The task: Write out all the entries word for word, but skip any images.

Records supplied:
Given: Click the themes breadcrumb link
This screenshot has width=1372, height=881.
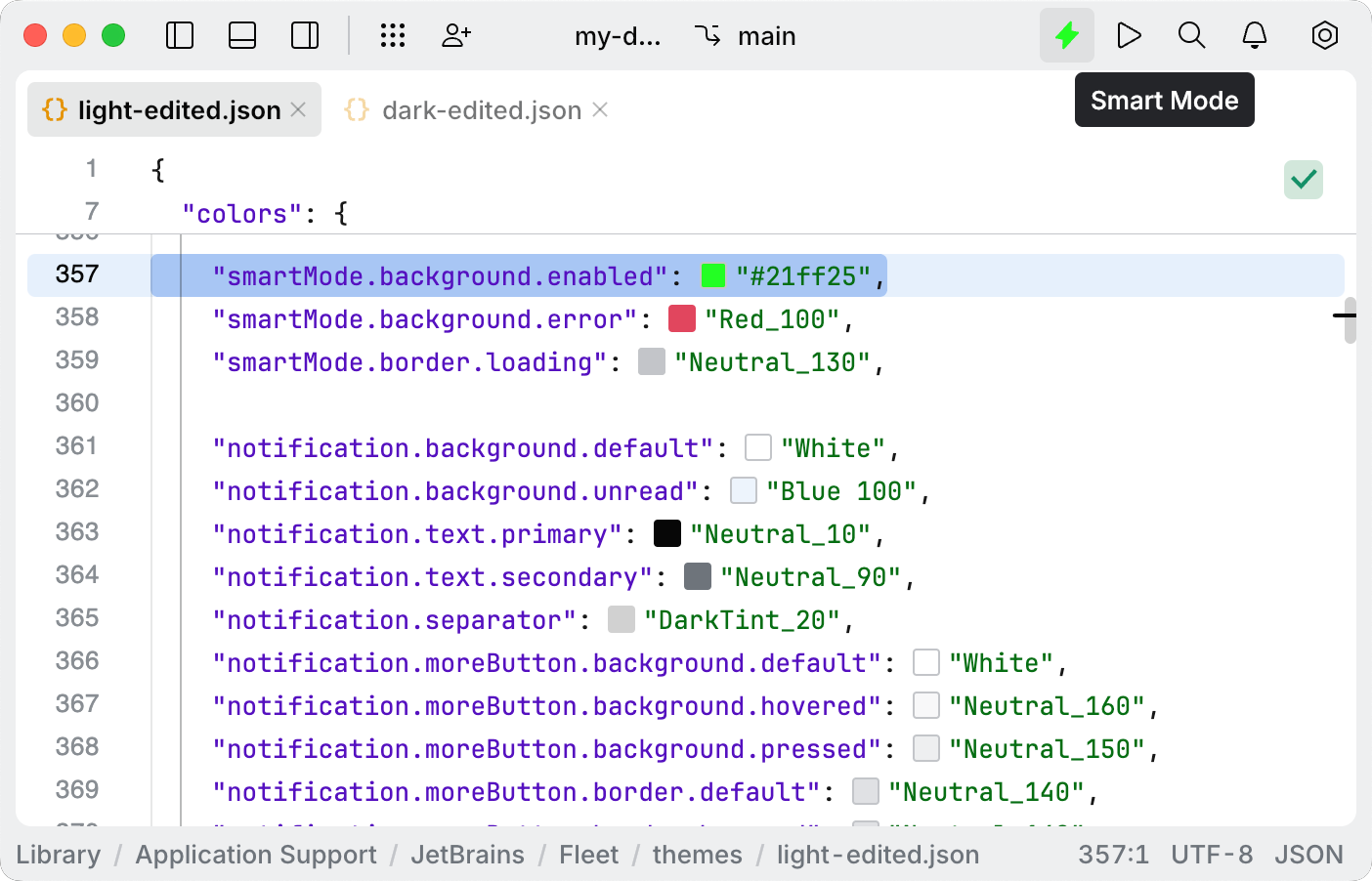Looking at the screenshot, I should [x=697, y=855].
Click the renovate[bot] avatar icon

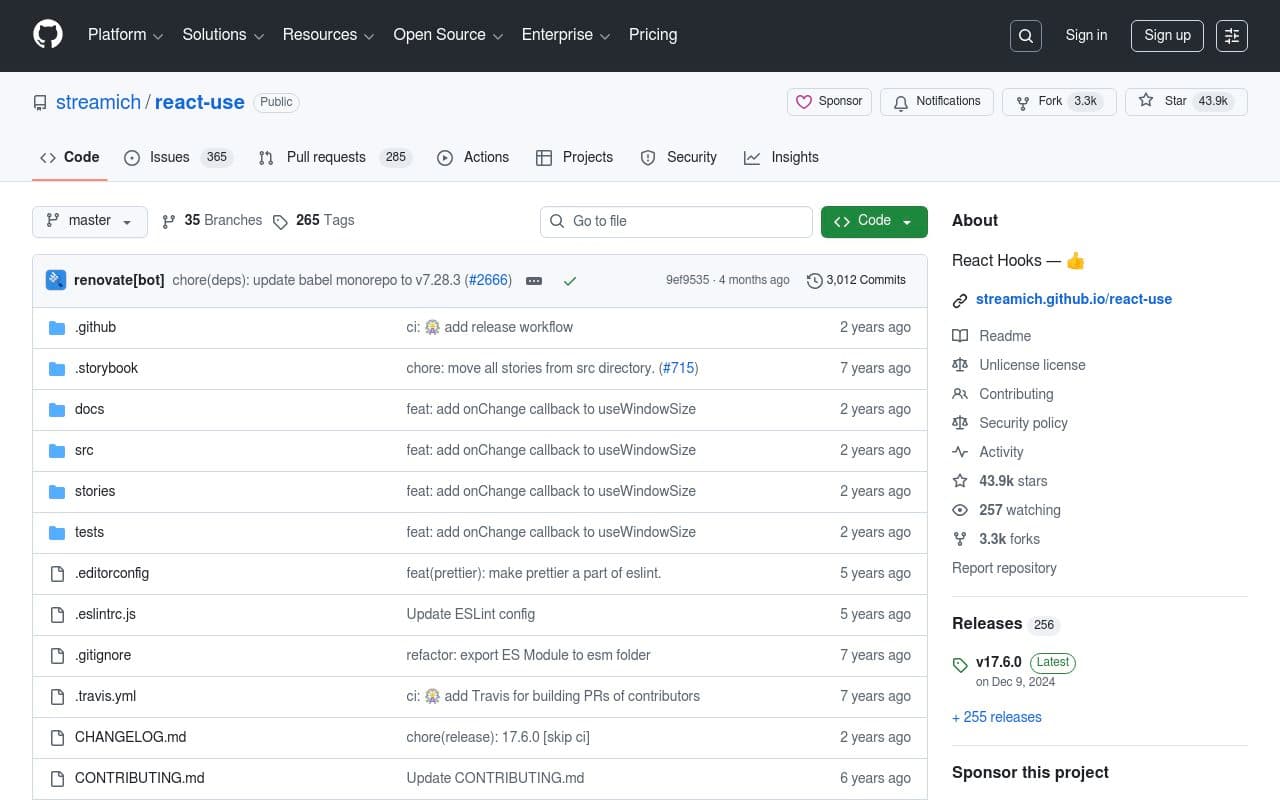pos(56,280)
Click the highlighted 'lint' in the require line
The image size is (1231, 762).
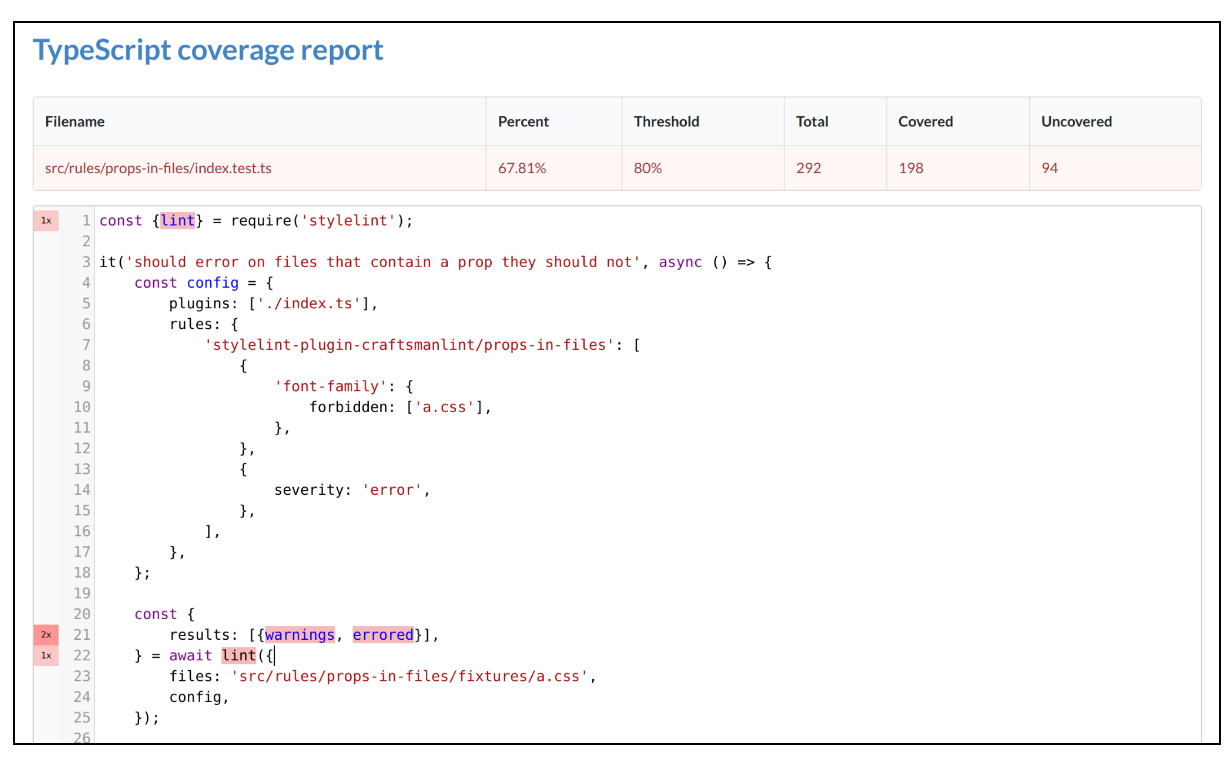(178, 220)
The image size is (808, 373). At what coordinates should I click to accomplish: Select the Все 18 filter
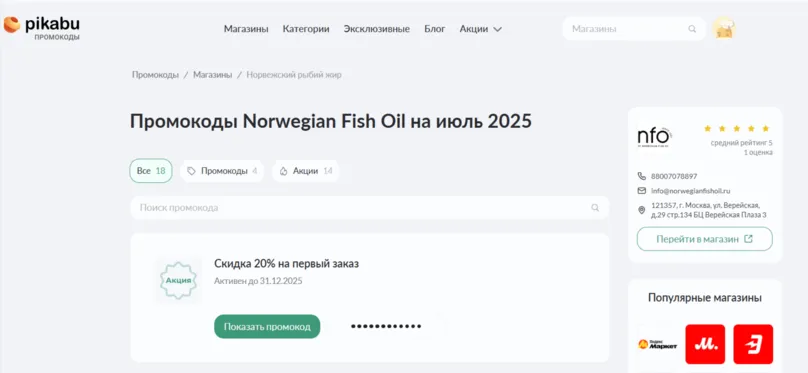coord(151,171)
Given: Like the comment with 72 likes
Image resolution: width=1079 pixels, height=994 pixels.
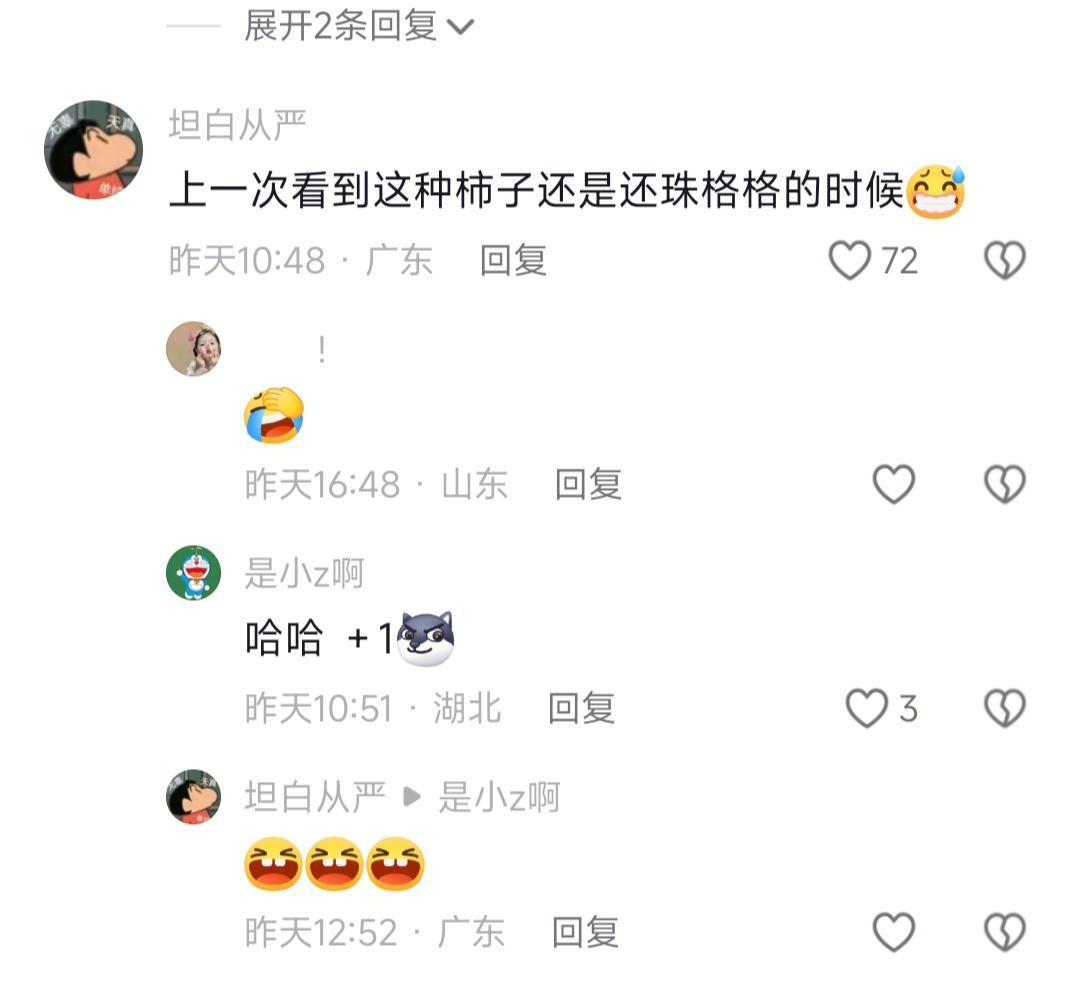Looking at the screenshot, I should [x=850, y=260].
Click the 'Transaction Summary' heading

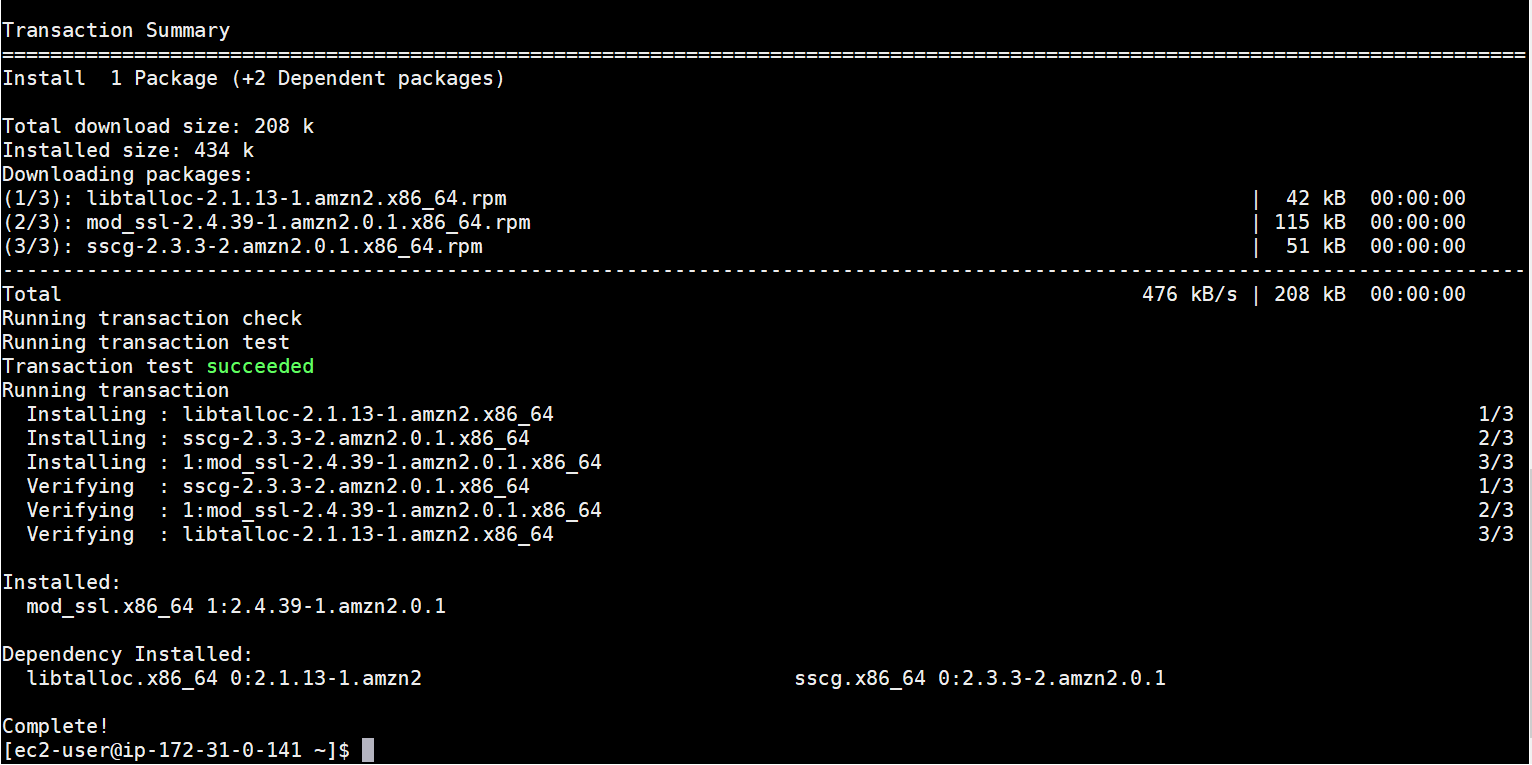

Result:
Given: Click the themes breadcrumb link
This screenshot has width=1372, height=881.
Looking at the screenshot, I should [x=697, y=855].
Click the renovate[bot] avatar icon

pos(56,280)
Click the highlighted 'lint' in the require line
The image size is (1231, 762).
(178, 220)
The image size is (808, 373). At what coordinates should I click to accomplish: Select the Все 18 filter
coord(151,171)
Given: Like the comment with 72 likes
Image resolution: width=1079 pixels, height=994 pixels.
Looking at the screenshot, I should [x=850, y=260].
Click the 'Transaction Summary' heading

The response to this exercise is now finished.